Last week, after I explained why there will be a change in the nature of the Wednesday Wanderings, one of the “ghosts” expressed puzzlement as to why writing a relatively short essay each week should be an issue for a professional writer.
Here’s what I explained to her. The biggest difficulty is the “brain space” that gets occupied coming up with topics for the posts. As soon as I finish one, a corner of my mind is taken up with searching for the next topic. Seven years ago, this was relatively easy, because there was a whole sheaf of things about me, my writing, my habits (which often spill back into writing) that were unknowns. These days, someone could probably construct a moderately interesting biography of me from the over 360 Wednesday Wanderings posts alone – not to mention what’s in the Thursday Tangents and Friday Fragments.

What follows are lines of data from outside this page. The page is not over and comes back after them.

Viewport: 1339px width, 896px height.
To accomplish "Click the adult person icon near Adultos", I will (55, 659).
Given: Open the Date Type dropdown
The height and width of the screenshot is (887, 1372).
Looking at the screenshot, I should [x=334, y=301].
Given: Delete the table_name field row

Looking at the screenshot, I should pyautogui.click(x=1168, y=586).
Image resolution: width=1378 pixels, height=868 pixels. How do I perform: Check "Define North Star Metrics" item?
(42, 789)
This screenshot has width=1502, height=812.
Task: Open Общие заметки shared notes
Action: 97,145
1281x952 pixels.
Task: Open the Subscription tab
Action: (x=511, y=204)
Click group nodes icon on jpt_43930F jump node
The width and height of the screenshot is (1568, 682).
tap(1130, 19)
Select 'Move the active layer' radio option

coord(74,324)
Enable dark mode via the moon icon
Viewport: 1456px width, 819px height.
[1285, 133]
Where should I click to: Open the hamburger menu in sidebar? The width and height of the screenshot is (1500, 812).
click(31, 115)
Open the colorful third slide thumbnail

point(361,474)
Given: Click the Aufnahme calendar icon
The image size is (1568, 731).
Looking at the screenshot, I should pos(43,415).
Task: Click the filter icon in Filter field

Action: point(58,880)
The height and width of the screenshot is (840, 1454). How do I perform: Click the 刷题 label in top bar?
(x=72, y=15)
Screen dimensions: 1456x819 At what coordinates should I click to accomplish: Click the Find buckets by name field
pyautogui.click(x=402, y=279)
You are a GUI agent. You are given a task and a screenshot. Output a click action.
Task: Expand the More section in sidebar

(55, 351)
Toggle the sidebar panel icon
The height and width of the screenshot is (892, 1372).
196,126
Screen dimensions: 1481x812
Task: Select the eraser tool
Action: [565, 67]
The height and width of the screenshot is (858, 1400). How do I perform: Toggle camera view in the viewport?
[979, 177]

Consequently, ninety percent of the topics I come up with are dismissed as “that’s too close to what I did back a few months ago…” and so get discarded.
But this time I’ll allow myself a repeat. Most writers learn that they have only so much “writing” in them on a given day. That amount can be built up over time, with practice, but whatever that amount may be is finite. When the well is dry, the well is dry.
Over time, I’ve come to feel that what the well holds is not so much word count as inspiration. If I exhaust my inspiration coming up with blogs, then it’s not there for writing fiction or even for proofing and editing fiction. And unlike some of the other things I spend time on – reading, craftwork, gardening, even working on the role-playing game I run – writing blogs dries out the well and doesn’t do anything to fill it again.
That’s why possible topics from you are welcome. If you’re shy (like last week’s ghost) or feel what you’re interested in asking is too long for a Comment, you can e-mail me at firstname.lastname@example.org.
A secondary consideration in why I’m backing off a bit on the Wanderings is that I have always tried to provide a quality discussion of whatever my topic is. Maybe it’s the latent English professor in me but, whatever the cause, that’s how I am.
I realize my approach may not be in keeping of the nature of the “blog,” as opposed to older forms of communication media. The other day on a prominent SF/F website (which I shall forebear to name), there was a featured post by a novelist regarding her work and research habits. It was so filled with cutesy slang and so lacking in any real substance that I had to force myself to finish it.
(I forced myself to finish because I couldn’t believe a prominent site would publish such a vacuous piece, so surely this must develop into something. It didn’t.)
When I finished reading the blog in question, I felt as if I’d eaten a stack of puffed rice cakes. I was “full,” but I didn’t feel at all satisfied. And then I started feeling annoyed that puffed rice had been offered as if it was good quality food.
This week’s photo is of Guns, the anthology edited by Gerald Hausman, to which I contributed the short story “Choice of Weapons.” In the course of coming up with that story, I had some interesting ideas for another one… Reading the stories and poems in the anthology has given me more food for thought.
So, what fills your creative well? What drains it?